Content starts

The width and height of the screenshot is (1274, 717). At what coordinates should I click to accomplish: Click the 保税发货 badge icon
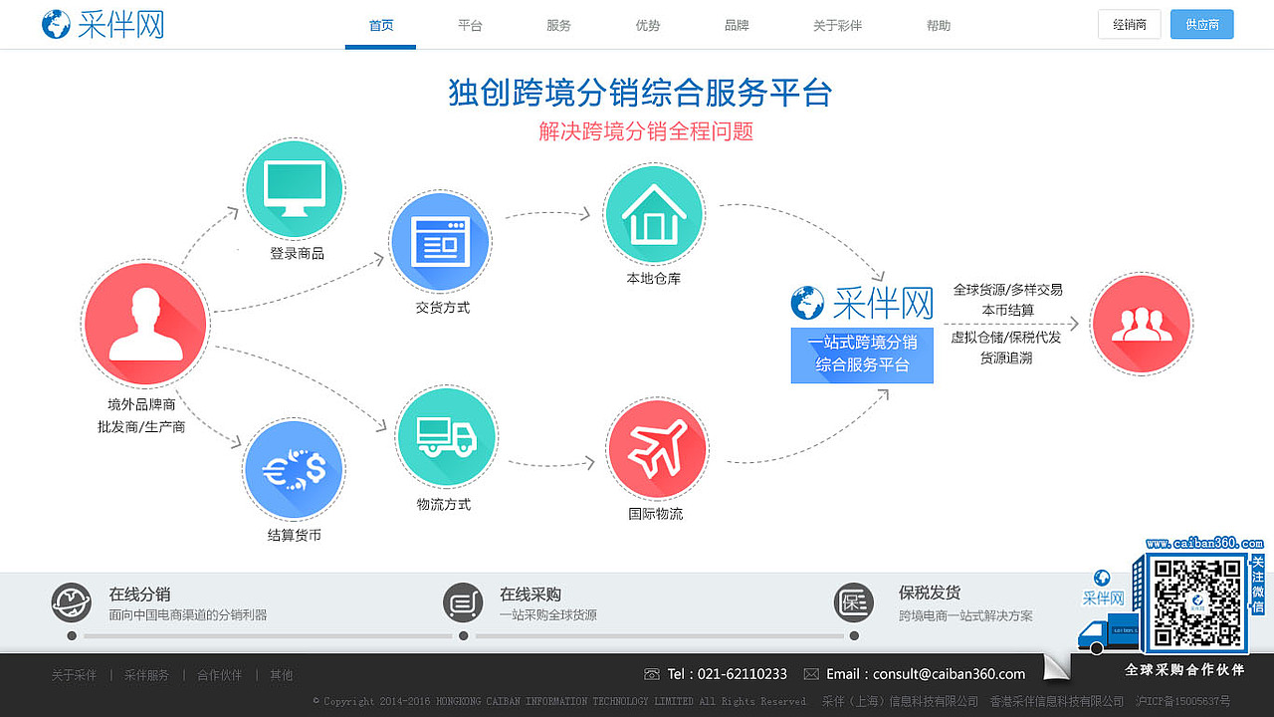[853, 602]
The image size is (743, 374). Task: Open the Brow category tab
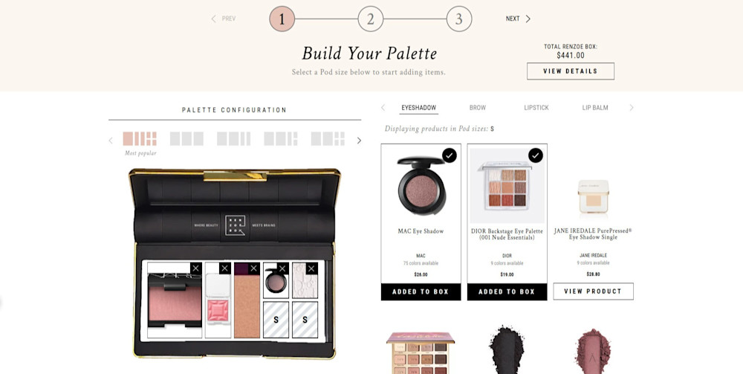click(x=478, y=108)
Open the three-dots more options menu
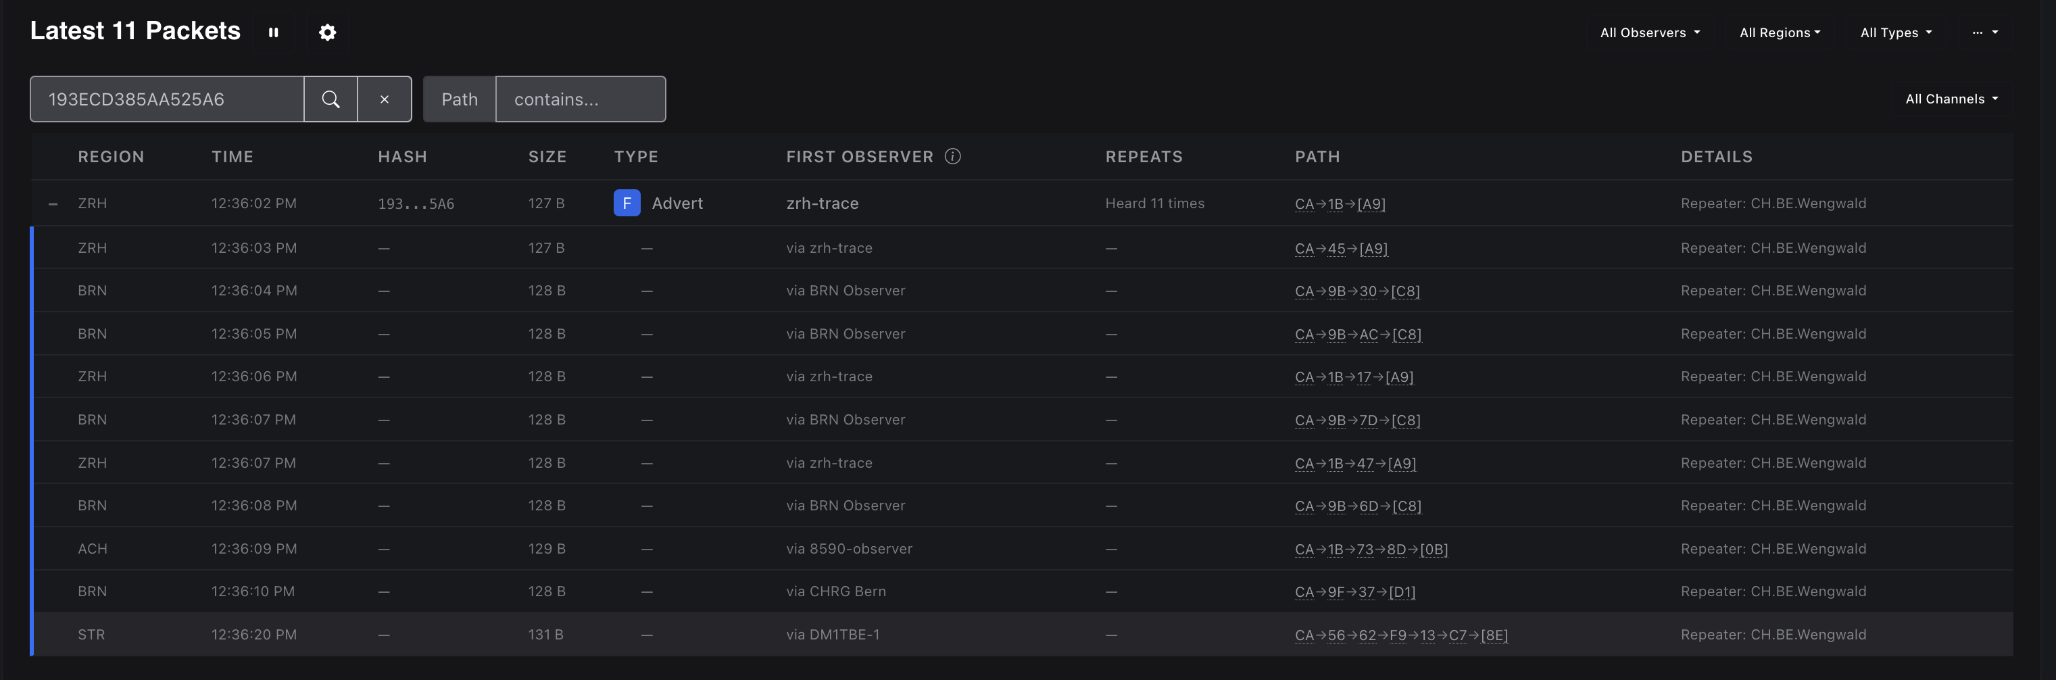The image size is (2056, 680). click(x=1984, y=33)
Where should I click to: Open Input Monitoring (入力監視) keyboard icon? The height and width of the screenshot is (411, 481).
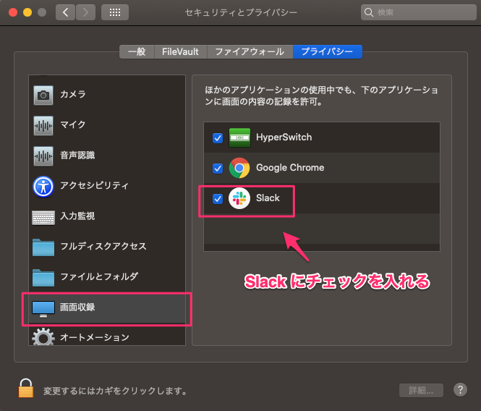click(43, 216)
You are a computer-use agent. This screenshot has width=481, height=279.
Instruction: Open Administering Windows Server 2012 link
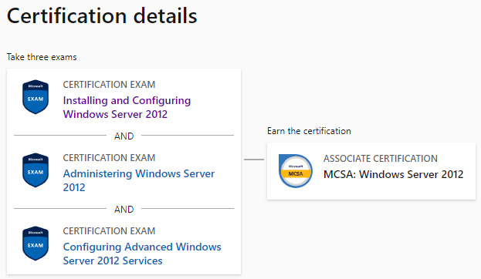point(139,180)
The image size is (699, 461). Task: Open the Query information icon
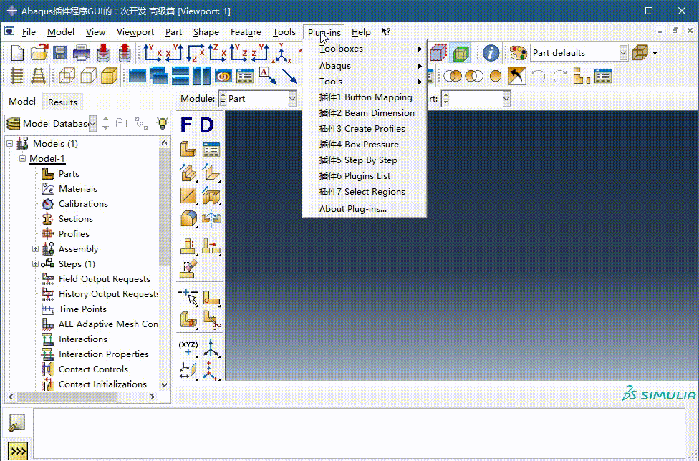pos(491,53)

Content ends

TASK REQUIREMENTS — Skip the pictures. Restate everything else in the records word for word.

OUTPUT OF THE TASK —
The width and height of the screenshot is (1274, 717). At what coordinates should I click to accomplish: Click the 保税发货 badge icon
[853, 602]
The image size is (743, 374). Task: Open the Brow category tab
click(x=478, y=108)
Open the three-dots more options menu
The image size is (2056, 680). click(x=1984, y=33)
Where should I click to: Open Input Monitoring (入力監視) keyboard icon? The height and width of the screenshot is (411, 481).
click(43, 216)
You are a computer-use agent. This screenshot has width=481, height=279.
Instruction: Open Administering Windows Server 2012 link
point(139,180)
The image size is (699, 461). Task: Open the Query information icon
pos(491,53)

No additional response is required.